● **Excerpt**
★ ★ ★

Smith College Relief Unit Records
The Smith College Relief Unit was founded in 1917 by Harriet Boyd Hawes (1892) to bring relief to those areas of France that were most devastated during the first World War. Hawes already had significant experience of relief work when she proposed, at a Boston Smith Club meeting in 1917, to form the SCRU. She had served as a relief nurse in both the Greco-Turkish war of 1897 and the Spanish American war, and then later in France, when WWI began. Having seen first-hand the effects of the war in Europe, Hawes was dismayed at the apathy expressed towards it by Americans when she returned to the States. When the US finally did join the war, Hawes quickly announced her intentions of starting a relief unit, which she hoped to staff with other Smith graduates. Smith alumnae were eager to lend their services; a Committee of Five was established to manage business in the US, and the necessary money was soon raised. The group attained the recognition of the State Department early on, and an affiliation was established with the American Fund for French Wounded through Harriet's previous connections in France. By 1918, after the Unit had proven its success, the Red Cross accepted the SCRU as an affiliate as well, granting the Unit another source of aid and support.
That summer, with a pledge of $30,000 from alumnae, Hawes set off with seventeen other Smith graduates for France. Their base was to be in the village of Grecourt in the devastated Somme Valley, chosen by the French government as the area of greatest need. When they arrived in Grecourt, the women of the Unit found that not a single building had been left intact; the Germans bombed everything before they left and deported all the able-bodied youth, leaving only the old and the sick and those children who were too young to work. Any machinery that might have been a help to the villagers had been broken, and once-fertile fields were unrecognizable. The primary interest of the Unit was in helping the villagers to regain self-sufficiency. As much as was possible the Unit bought from the villagers food for themselves and fodder for their livestock, much of which was sold back to the villagers at well below original cost. A store was established from which basic staples and supplies were sold. The Unit also kept a truck which they used as a "traveling store." The SCRU rebuilt St. Matthew's Church and revived services by bringing a minister to the town. They built a school, a library and hospital, planted fruit trees, wheat and vegetables and provided medical services. Sewing was given out to the local women, for which the women were paid according to scales established by the French government. The SCRU taught classes to children, including carpentry, sewing, cooking, music, games and physical education, along with a curriculum of reading and arithmetic.
In March of 1918 a new German offensive forced the evacuation of Grecourt and the surrounding villages. The Unit relocated for a time in Beauvais, where the members worked with the Red Cross to treat the American wounded. Many of the volunteers, having finished their required terms, and having seen more of battle than they bargained for, returned to the States. Among these was Hannah Dunlop Andrews, the director of the Unit, who felt she must give up her position in order to return home with her husband, a Major in the American Army. When the war ended, a new director, Marie Wolfs, was appointed and the Unit returned to Grecourt. The village was even more devastated than at the time of their first arrival, and much of their work had been lost.

★ ★ ★

● **Activity**
Transcribe part of the Smith College Relief Unit history: begin at the words "In March of" and stop after the words "had been lost.". The records have nothing to do with the text.

★ ★ ★

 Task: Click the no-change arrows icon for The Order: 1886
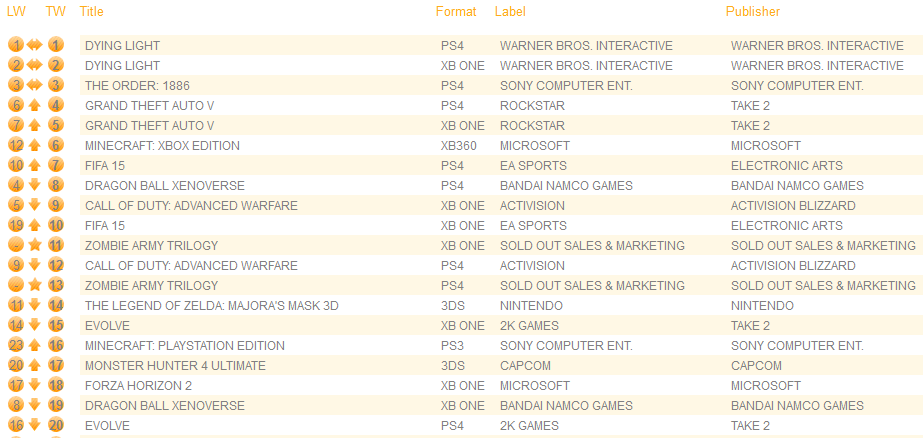pos(35,85)
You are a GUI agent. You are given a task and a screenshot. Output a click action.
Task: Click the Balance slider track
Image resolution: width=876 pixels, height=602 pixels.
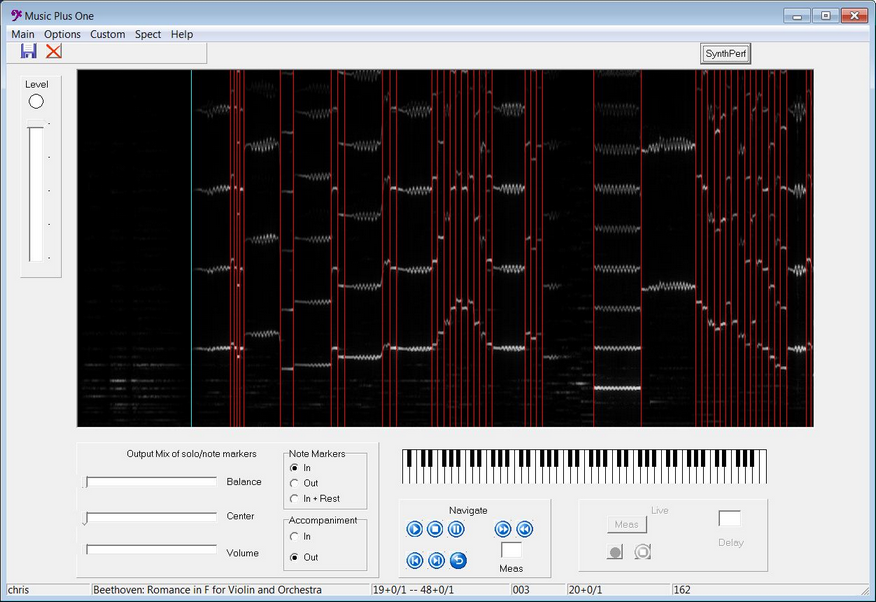[x=151, y=482]
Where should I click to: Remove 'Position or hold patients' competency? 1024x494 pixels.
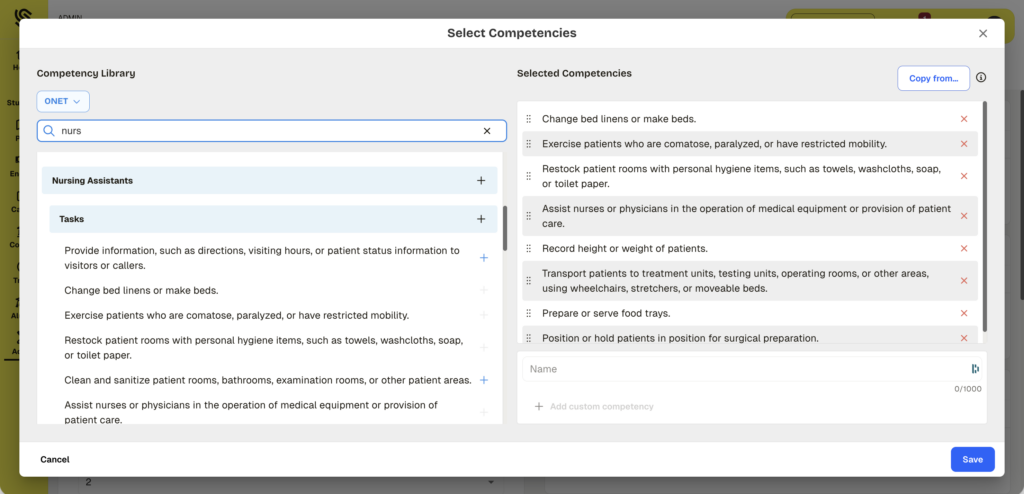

★ ★ ★

● **Response box**
In March of 1918 a new German offensive forced the evacuation of Grecourt and the surrounding villages. The Unit relocated for a time in Beauvais, where the members worked with the Red Cross to treat the American wounded. Many of the volunteers, having finished their required terms, and having seen more of battle than they bargained for, returned to the States. Among these was Hannah Dunlop Andrews, the director of the Unit, who felt she must give up her position in order to return home with her husband, a Major in the American Army. When the war ended, a new director, Marie Wolfs, was appointed and the Unit returned to Grecourt. The village was even more devastated than at the time of their first arrival, and much of their work had been lost.